• [EJERCICIO PROPUESTO 1] Enumera las cinco palabras con las que el texto sobre el debut de Eric Pambani explica por qué el boxeo ha sido una constante en la vida de quien narra.
• [EJERCICIO PROPUESTO 2] Recoge todas las líneas de los registros en las que aparezca la palabra "Task".

• [FRAGMENTO DEL DOCUMENTO]
────

Debí de haberlo sabido.
Cuando sonaron las primeras notas de su canción, debí de haberlo sabido.
Eric hizo el paseo hacia la
arena romana arropado por los acordes de su último tema.
Nadie que sale con su propia
canción esta dispuesto a que le marquen los ritmos. Tiene los suyos propios.
Sus notas. Sus colores. Sus pasiones. Y yo que no soy ni mucho menos una
experta en boxeo tuve la suerte de ver todo eso: sensaciones. Y puede que todo
cambie mucho o nada, pero creo con firmeza que cuando pasen los años, podré
volver a decir: yo vi debutar a Eric Pambani. Y podré saber lo que sienten los
que pueden decir “yo vi el doblete de Butragueño en el Ramón de Carranza”.
Mantuvo sus rituales encima
del ring, y cuando sonó la campana corrió hacia el centro de lo que es su
mundo, con hambre, pero sin desesperación,
con prisas, pero sin precipitarse. Y movió los hombros. Y le gritaron
“vamos negro”. Y comenzó el baile. Porque Eric baila. Baila con la técnica y
emite un sonido al golpear, concentrado como un Rafa Nadal cualquiera.
Provocando esas sensaciones.
No tengo ni idea de técnicas
pugilísticas. No soy experta, a pesar de que el boxeo ha sido, por azar,
suerte, desgracia, fetichismo o destino, una constante en mi vida. No sé si se
debe hacer esto o aquello. Si la mano encajada vale uno o cien puntos. Si es
momento de esperar o proponer guerra. Pero sé de sensaciones. Y eso es lo que
provoca Eric. Tanto, que el pabellón hizo silencio como si en vez de viendo a
dos tíos pegarse, estuviéramos delante de las malditas Meninas. Y acabó el
asalto. Y yo recordé por qué me gusta este deporte.
Me gusta porque de vez en
cuando vuelves a ver la magia del movimiento en un boxeador. La estrategia. La
inteligencia. La capacidad de sufrimiento. Me gusta porque es la vida.
Nada que ver con sangre,
fuerza bruta o violencia. Ni rastro de los perros de presa. Nada de eso había
en Eric listo para el segundo, pisando firme sobre la lona. Y con la campana,
ya lejos de los nervios de plantarse sin casco ante su sueño, se dejó ver por
dentro a través de su boxeo. Humilde, porque no se acercó ni una vez a cara
descubierta. Respetando a su rival, respetando su trabajo. Veloz, porque ni en
la vida ni en el boxeo te ponen el plato delante dos veces. Y si cae la breva y
ocurre, lo más probable, es que la segunda vez, no esté caliente. Astuto, halló
cada espacio entre líneas para colar sus golpes. Y otra vez, rápido para atrás.
Humildad, velocidad, astucia. Como la vida misma. Durante tres minutos y
boxeando fue exactamente eso: alguien diciéndome como se encara el día a día,
como sentados en la orilla del camino sólo conseguiremos que nos peguen. Le
sentí decirme que las cosas se batallan. Y que duelen, la mayor parte del
tiempo, como el cuero de los guantes en la piel de la cara, pero te despiertan
para que no le pierdas la mirada. Que si te das la vuelta, acaba el combate. Y
que si te caes, tienes diez segundos. Porque si no, acaba el combate. Son
tiempos duros. Para el boxeo también.

────

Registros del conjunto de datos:

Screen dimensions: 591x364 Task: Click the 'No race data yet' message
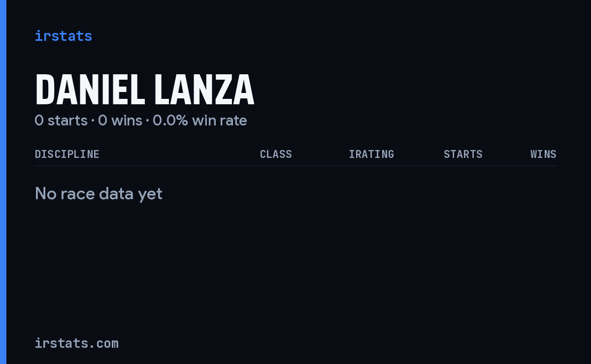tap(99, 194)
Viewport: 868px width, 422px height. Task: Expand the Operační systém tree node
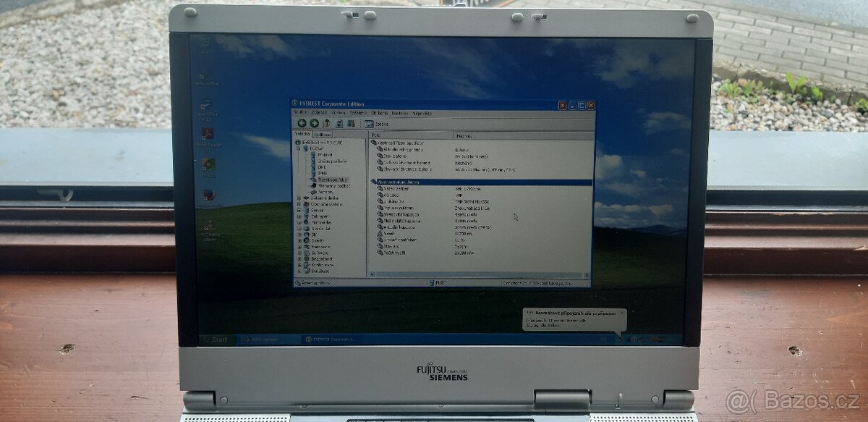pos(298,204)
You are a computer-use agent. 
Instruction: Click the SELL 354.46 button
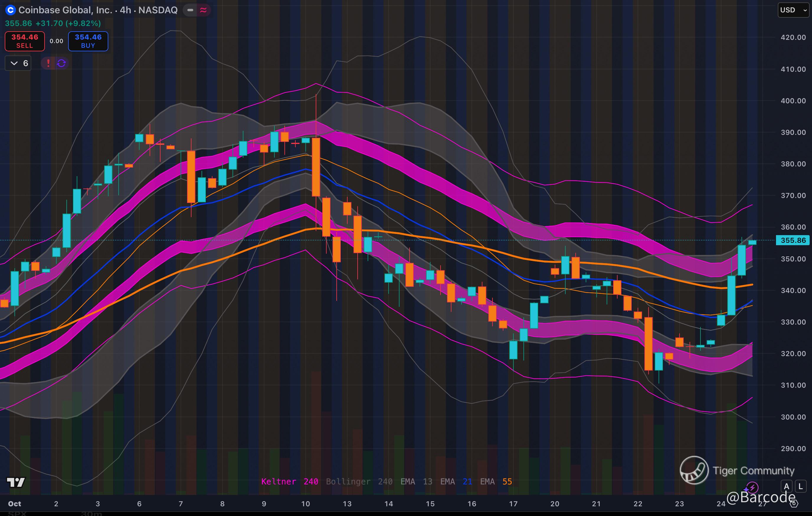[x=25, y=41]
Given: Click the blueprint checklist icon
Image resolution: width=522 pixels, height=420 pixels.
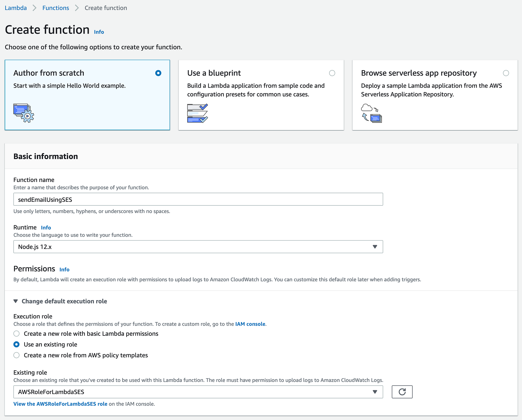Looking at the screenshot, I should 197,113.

────

• [SOLUCIÓN 1] azar, suerte, desgracia, fetichismo, destino

• [SOLUCIÓN 2]
Screen dimensions: 591x364 Task: Click the 'No race data yet' message
Viewport: 868px width, 422px height. Task: Expand the Operační systém tree node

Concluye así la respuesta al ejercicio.